Would be neat to see if a dynamic query function with simple $select, $filter, $expand equivalents is faster than OData > WebAPI > EF > Linq > db > EF > WebApi > OData > json or whatever their backend is doing.
something like (AI code):
Function-Like class
using System;
using System.Collections.Generic;
using System.Data;
using System.Diagnostics;
using System.Linq;
using Newtonsoft.Json;
using Newtonsoft.Json.Linq;
using System.Linq.Dynamic.Core;
public class OrderDataService
{
public (DataSet Data, string Timing) GetOrderData(
int orderNum,
string select,
string expand)
{
var sw = new Stopwatch();
sw.Start();
// Build dynamic query using select and expand
var query = DynamicQueryBuilder.BuildQuery(
Db.OrderHed.AsQueryable(),
select,
expand
);
// Apply filter and execute
var result = query.Where("OrderNum == @0", orderNum).ToDynamicList();
// Wrap in dictionary for serialization
var data = new Dictionary<string, object>
{
["OrderHed"] = result
};
// Serialize and convert to DataSet
var json = JsonConvert.SerializeObject(data, Formatting.Indented);
var root = JObject.Parse(json);
var dataSet = root.ToObject<DataSet>();
var timing = $"Processing Time -> {sw.ElapsedMilliseconds} ms";
return (dataSet, timing);
}
}
DynamicQueryBuilder Class
using System;
using System.Collections.Generic;
using System.Linq;
using System.Text.RegularExpressions;
public static class DynamicQueryBuilder
{// TODO: add filter param parser
public static IQueryable<dynamic> BuildQuery<T>(
IQueryable<T> source,
string select,
string odataExpand)
{
var normalizedExpand = NormalizeODataExpand(odataExpand);
var expandTree = ParseExpand(normalizedExpand);
var projection = BuildProjection(select, expandTree);
return source.Select(projection);
}
private static string BuildProjection(string rootSelect, Dictionary<string, ExpandNode> expandTree)
{
var projection = $"new ({rootSelect}";
foreach (var (navProp, node) in expandTree)
{
var nestedSelect = string.Join(", ", node.SelectFields);
var nestedProjection = node.ExpandFields.Count > 0
? BuildProjection(nestedSelect, node.ExpandFields)
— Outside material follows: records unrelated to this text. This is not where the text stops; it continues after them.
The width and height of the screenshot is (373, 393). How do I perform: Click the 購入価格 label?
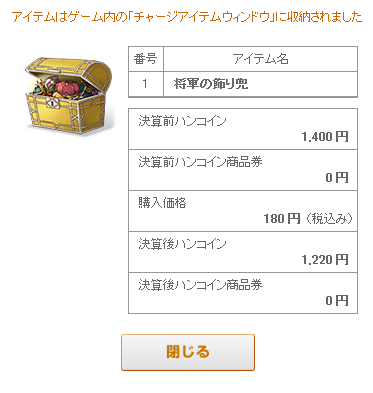(162, 203)
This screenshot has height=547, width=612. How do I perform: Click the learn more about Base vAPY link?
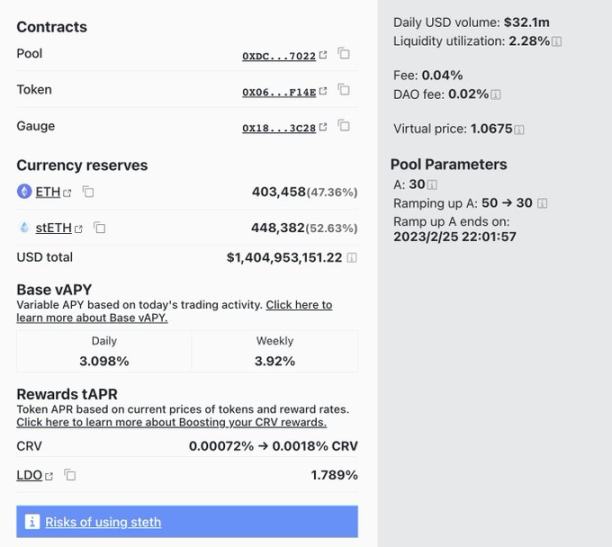tap(92, 318)
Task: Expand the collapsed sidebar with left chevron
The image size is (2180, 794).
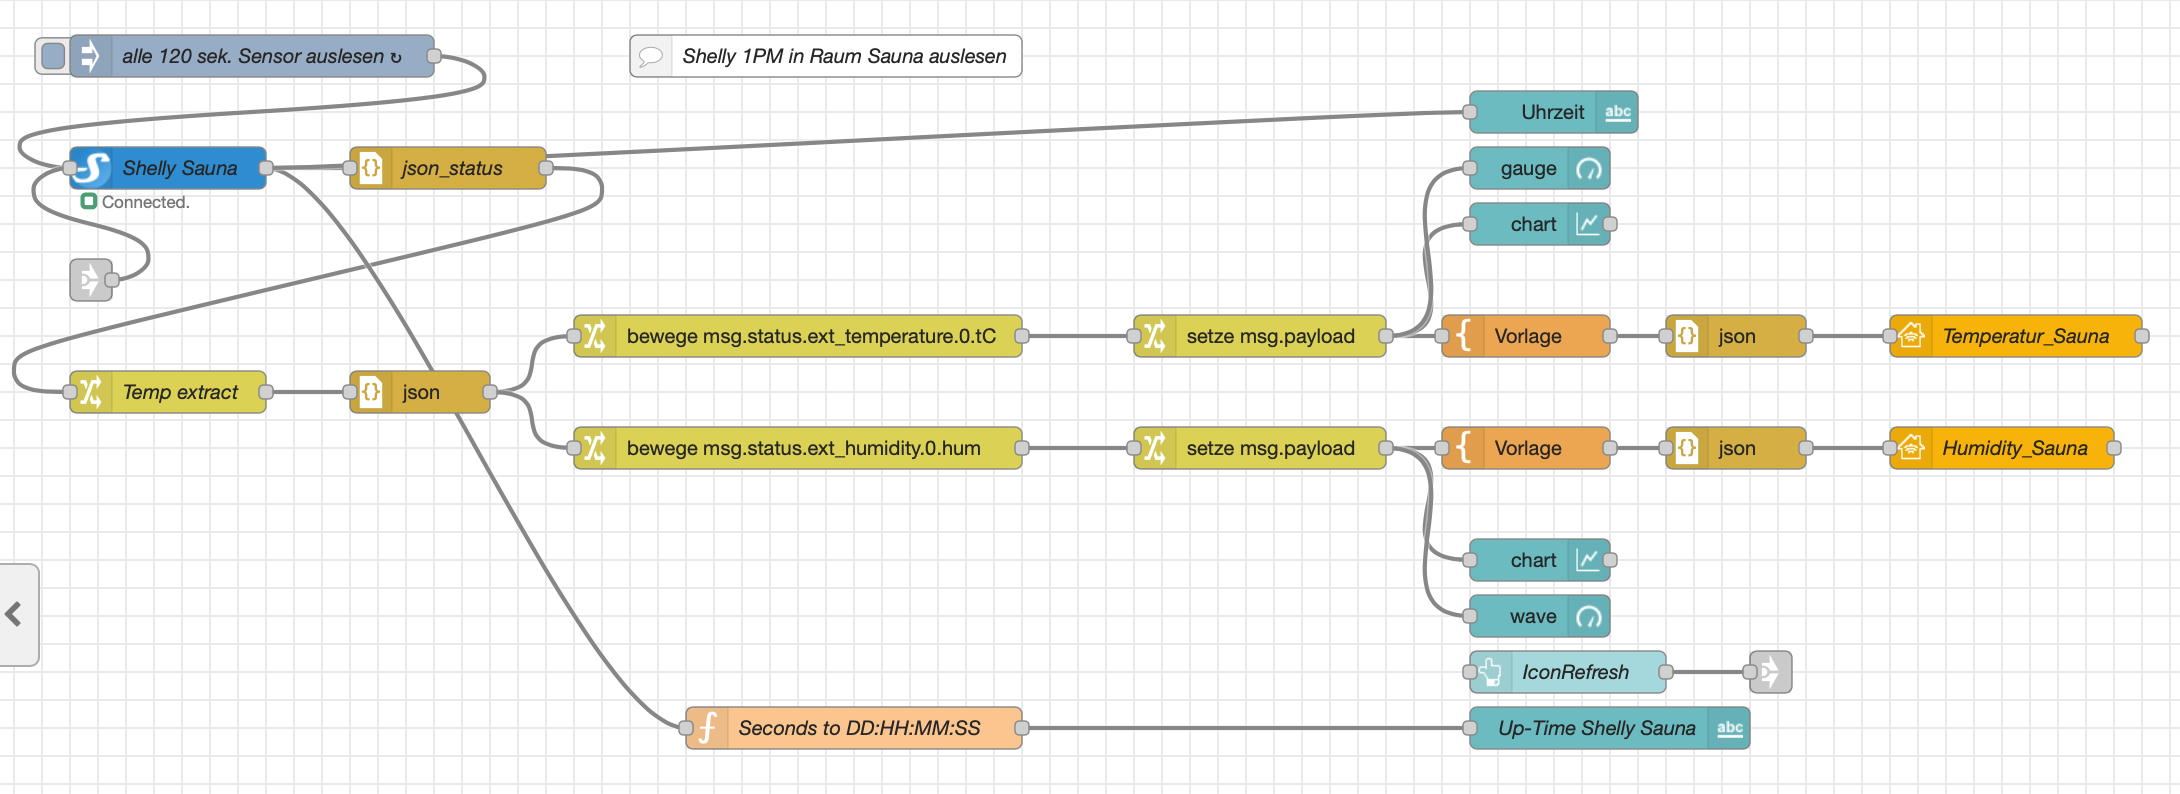Action: tap(14, 614)
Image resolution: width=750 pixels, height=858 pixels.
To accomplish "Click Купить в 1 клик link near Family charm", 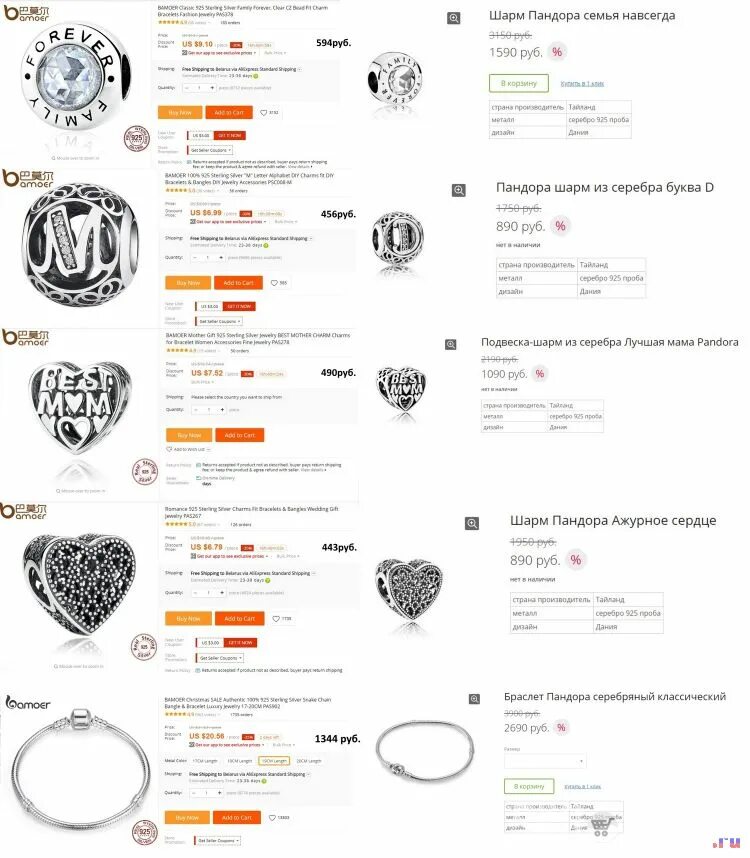I will pyautogui.click(x=582, y=84).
: $"new ({nestedSelect})";
projection += $", {navProp} = {navProp}.Select({nestedProjection})";
}
projection += ")";
return projection;
}
private static Dictionary<string, ExpandNode> ParseExpand(string expand)
{
var result = new Dictionary<string, ExpandNode>();
if (string.IsNullOrWhiteSpace(expand)) return result;
var pattern = @"(\w+)\(([^;()]+)(?:;(.+?))?\)";
var matches = Regex.Matches(expand, pattern);
foreach (Match match in matches)
{
var navProp = match.Groups[1].Value;
var selectFields = match.Groups[2].Value.Split(',').Select(f => f.Trim()).ToList();
var nestedExpand = match.Groups[3].Success ? match.Groups[3].Value : null;
result[navProp] = new ExpandNode
{
SelectFields = selectFields,
ExpandFields = ParseExpand(nestedExpand)
};
}
return result;
}
private static string NormalizeODataExpand(string odataExpand)
{
if (string.IsNullOrWhiteSpace(odataExpand)) return "";
var normalized = Regex.Replace(odataExpand, @"\$select=([^;()]+)", m => m.Groups[1].Value);
normalized = Regex.Replace(normalized, @"\$expand=", "");
normalized = Uri.UnescapeDataString(normalized);
return normalized;
}
private class ExpandNode
{
public List<string> SelectFields { get; set; } = new();
public Dictionary<string, ExpandNode> ExpandFields { get; set; } = new();
}
}
usage:
var service = new OrderDataService();
var select = "OrderNum,OrderDate,CustNum";
var expand = "OrderDtl($select=OrderNum,OrderLine,PartNum;$expand=OrderRel($select=OrderNum,OrderLine,OrderRelNum,ReqDate))";
var (dataSet, timing) = service.GetOrderData(24528, select, expand);
Console.WriteLine(timing);
Unfortunately not.
Gonna run for a minute there Josh…
Huh? if you’re refering to colapsing large blocks of awesome code (that can’t work cuz Epicor is sandboxed) in order to not clutter the poor OPs thread with said awesome code, then oh ok.
No he’s saying making 10k lines is gonna take a bit lol.
Sorry. Duh…[Josh goes gets more coffee]
That sounds like a grand idea.
And then afterwards… if you have jobs made to those releases or need to mass change something, it’s going to take a long time too… That’s the problem with the company trying to do this is that the order will suddenly change in the middle of it and they need to re-do jobs linked to the 10,000 lines, or change addresses or whatever.